> **ABOUT THIS EXERCISE**
The answer is a stretch of the material below, returned exactly: the line containing "Завантажте мобільний додаток (52, 2568)", the line containing "[Logotipo UFSM] (639, 103)", and all lines between.

> **EXTRACTED RECORDS**

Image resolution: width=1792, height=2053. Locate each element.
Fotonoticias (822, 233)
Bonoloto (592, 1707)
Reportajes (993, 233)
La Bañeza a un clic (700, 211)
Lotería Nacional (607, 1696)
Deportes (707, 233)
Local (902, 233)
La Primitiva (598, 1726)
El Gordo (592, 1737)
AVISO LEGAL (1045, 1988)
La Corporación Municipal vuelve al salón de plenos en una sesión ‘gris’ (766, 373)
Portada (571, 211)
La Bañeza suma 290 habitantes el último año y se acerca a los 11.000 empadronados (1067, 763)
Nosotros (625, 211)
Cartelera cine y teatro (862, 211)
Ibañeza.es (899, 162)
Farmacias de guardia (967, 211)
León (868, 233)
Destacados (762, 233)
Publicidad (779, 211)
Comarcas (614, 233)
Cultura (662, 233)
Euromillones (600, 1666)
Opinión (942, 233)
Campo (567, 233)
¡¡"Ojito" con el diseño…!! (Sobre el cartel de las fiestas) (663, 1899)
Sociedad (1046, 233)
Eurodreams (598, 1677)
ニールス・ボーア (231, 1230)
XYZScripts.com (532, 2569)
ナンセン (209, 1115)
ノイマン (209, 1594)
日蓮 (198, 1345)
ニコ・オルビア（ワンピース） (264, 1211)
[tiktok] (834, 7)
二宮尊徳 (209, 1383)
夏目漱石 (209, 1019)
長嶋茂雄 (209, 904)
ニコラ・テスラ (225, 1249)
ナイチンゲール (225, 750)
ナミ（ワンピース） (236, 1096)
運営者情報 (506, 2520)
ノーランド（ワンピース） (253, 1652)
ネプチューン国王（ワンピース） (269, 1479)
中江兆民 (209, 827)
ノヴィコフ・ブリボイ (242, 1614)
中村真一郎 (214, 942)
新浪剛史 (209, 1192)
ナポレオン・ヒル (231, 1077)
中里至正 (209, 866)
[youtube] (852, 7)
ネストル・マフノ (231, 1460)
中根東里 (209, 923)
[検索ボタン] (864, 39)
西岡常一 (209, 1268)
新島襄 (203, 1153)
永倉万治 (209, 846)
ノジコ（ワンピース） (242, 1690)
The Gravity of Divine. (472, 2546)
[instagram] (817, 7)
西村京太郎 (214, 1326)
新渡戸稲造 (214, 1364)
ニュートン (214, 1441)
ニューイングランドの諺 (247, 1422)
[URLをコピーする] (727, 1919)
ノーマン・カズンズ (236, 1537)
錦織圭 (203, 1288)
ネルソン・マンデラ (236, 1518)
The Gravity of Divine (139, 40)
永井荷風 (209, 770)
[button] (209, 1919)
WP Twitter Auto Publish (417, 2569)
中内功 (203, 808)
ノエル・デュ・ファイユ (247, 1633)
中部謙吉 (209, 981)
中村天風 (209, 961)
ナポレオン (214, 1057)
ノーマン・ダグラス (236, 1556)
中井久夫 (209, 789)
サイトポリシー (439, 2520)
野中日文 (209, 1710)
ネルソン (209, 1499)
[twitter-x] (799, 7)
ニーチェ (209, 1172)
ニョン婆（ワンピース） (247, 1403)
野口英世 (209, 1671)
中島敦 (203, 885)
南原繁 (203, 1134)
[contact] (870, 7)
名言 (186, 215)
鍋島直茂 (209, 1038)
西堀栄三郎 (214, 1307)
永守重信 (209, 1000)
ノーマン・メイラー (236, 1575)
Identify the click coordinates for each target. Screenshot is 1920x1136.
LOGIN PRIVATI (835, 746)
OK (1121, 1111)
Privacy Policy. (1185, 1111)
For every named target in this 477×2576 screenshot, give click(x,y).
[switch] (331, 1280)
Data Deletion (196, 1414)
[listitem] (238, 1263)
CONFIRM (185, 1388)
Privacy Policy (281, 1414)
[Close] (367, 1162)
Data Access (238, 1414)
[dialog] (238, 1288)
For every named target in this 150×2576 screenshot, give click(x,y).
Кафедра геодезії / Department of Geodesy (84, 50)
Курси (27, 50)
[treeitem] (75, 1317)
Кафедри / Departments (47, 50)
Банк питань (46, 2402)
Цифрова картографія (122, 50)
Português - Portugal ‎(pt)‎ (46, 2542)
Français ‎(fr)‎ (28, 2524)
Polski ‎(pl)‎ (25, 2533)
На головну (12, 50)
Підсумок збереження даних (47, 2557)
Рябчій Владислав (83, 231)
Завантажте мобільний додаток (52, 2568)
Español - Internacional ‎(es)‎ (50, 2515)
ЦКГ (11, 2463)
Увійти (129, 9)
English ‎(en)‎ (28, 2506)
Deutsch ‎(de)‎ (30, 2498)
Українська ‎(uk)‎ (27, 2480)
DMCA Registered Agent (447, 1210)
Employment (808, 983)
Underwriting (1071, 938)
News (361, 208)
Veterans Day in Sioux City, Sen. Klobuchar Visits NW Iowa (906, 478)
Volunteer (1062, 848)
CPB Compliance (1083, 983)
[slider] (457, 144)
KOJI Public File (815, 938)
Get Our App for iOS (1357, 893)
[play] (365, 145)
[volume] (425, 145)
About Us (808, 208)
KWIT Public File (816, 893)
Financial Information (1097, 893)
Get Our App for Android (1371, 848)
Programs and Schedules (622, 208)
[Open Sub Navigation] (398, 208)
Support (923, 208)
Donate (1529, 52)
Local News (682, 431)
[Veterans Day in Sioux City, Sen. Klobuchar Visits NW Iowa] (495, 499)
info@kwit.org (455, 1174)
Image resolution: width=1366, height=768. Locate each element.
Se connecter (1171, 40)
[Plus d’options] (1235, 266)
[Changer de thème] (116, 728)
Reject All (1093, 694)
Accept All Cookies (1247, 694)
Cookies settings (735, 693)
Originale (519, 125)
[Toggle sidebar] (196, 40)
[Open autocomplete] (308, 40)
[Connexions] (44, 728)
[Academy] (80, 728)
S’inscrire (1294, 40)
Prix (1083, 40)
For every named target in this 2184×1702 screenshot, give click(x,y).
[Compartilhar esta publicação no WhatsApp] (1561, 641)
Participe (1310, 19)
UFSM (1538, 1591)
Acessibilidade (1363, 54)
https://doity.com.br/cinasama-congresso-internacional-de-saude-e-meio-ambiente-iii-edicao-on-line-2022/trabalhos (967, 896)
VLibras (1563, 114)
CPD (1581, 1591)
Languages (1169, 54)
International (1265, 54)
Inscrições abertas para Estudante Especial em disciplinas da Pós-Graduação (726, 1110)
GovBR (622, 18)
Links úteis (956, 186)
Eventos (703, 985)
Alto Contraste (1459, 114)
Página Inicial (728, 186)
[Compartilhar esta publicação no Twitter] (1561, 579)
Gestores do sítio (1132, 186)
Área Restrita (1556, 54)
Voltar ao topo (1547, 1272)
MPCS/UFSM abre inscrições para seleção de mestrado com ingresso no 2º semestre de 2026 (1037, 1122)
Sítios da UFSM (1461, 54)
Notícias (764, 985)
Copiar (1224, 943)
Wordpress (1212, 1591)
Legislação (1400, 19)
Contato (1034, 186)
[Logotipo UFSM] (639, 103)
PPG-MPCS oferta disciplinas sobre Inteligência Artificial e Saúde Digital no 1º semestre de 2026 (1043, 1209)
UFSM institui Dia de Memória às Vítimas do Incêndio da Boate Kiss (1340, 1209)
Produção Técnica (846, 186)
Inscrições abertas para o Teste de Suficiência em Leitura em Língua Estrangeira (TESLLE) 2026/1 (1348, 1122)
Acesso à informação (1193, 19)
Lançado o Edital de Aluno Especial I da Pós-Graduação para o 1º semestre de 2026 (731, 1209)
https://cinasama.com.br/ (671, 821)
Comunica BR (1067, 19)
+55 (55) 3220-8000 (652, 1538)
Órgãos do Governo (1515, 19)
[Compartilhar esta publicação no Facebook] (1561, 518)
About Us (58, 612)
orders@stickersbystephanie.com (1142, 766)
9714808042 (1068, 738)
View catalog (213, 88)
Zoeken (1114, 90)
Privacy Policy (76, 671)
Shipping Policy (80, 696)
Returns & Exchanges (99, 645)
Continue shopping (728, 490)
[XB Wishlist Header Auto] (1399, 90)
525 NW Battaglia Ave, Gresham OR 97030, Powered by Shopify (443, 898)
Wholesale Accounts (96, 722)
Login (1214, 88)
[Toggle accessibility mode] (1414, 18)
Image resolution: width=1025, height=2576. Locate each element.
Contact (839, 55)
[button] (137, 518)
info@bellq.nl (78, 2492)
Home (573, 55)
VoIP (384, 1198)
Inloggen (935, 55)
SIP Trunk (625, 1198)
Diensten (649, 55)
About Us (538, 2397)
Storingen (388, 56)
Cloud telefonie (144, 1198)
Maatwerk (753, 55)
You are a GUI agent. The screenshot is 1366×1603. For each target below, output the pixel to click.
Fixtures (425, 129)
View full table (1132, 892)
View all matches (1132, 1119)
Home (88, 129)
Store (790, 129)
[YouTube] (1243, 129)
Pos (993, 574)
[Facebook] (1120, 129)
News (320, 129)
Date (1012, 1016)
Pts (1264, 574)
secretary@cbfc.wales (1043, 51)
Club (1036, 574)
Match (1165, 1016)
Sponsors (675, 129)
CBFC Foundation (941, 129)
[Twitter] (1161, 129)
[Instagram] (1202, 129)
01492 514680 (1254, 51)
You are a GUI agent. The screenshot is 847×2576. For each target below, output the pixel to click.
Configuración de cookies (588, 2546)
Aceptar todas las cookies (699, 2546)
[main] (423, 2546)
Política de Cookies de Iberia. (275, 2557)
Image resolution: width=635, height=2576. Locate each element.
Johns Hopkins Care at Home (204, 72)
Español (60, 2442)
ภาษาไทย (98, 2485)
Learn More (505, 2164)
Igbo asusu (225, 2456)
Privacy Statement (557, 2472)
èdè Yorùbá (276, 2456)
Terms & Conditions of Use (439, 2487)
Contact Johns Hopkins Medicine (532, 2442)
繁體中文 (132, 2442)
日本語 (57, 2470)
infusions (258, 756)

> **SOLUTION TO THIS PROBLEM**
Завантажте мобільний додаток (52, 2568)
Español - Internacional ‎(es)‎ (50, 2515)
ЦКГ (11, 2463)
Увійти (129, 9)
English ‎(en)‎ (28, 2506)
Deutsch ‎(de)‎ (30, 2498)
Українська ‎(uk)‎ (27, 2480)
DMCA Registered Agent (447, 1210)
Employment (808, 983)
Underwriting (1071, 938)
News (361, 208)
Veterans Day in Sioux City, Sen. Klobuchar Visits NW Iowa (906, 478)
Volunteer (1062, 848)
CPB Compliance (1083, 983)
[slider] (457, 144)
KOJI Public File (815, 938)
Get Our App for iOS (1357, 893)
[play] (365, 145)
[volume] (425, 145)
About Us (808, 208)
KWIT Public File (816, 893)
Financial Information (1097, 893)
Get Our App for Android (1371, 848)
Programs and Schedules (622, 208)
[Open Sub Navigation] (398, 208)
Support (923, 208)
Donate (1529, 52)
Local News (682, 431)
[Veterans Day in Sioux City, Sen. Klobuchar Visits NW Iowa] (495, 499)
info@kwit.org (455, 1174)
Image resolution: width=1366, height=768. Locate each element.
Se connecter (1171, 40)
[Plus d’options] (1235, 266)
[Changer de thème] (116, 728)
Reject All (1093, 694)
Accept All Cookies (1247, 694)
Cookies settings (735, 693)
Originale (519, 125)
[Toggle sidebar] (196, 40)
[Open autocomplete] (308, 40)
[Connexions] (44, 728)
[Academy] (80, 728)
S’inscrire (1294, 40)
Prix (1083, 40)
For every named target in this 2184×1702 screenshot, give click(x,y).
[Compartilhar esta publicação no WhatsApp] (1561, 641)
Participe (1310, 19)
UFSM (1538, 1591)
Acessibilidade (1363, 54)
https://doity.com.br/cinasama-congresso-internacional-de-saude-e-meio-ambiente-iii-edicao-on-line-2022/trabalhos (967, 896)
VLibras (1563, 114)
CPD (1581, 1591)
Languages (1169, 54)
International (1265, 54)
Inscrições abertas para Estudante Especial em disciplinas da Pós-Graduação (726, 1110)
GovBR (622, 18)
Links úteis (956, 186)
Eventos (703, 985)
Alto Contraste (1459, 114)
Página Inicial (728, 186)
[Compartilhar esta publicação no Twitter] (1561, 579)
Gestores do sítio (1132, 186)
Área Restrita (1556, 54)
Voltar ao topo (1547, 1272)
MPCS/UFSM abre inscrições para seleção de mestrado com ingresso no 2º semestre de 2026 (1037, 1122)
Sítios da UFSM (1461, 54)
Notícias (764, 985)
Copiar (1224, 943)
Wordpress (1212, 1591)
Legislação (1400, 19)
Contato (1034, 186)
[Logotipo UFSM] (639, 103)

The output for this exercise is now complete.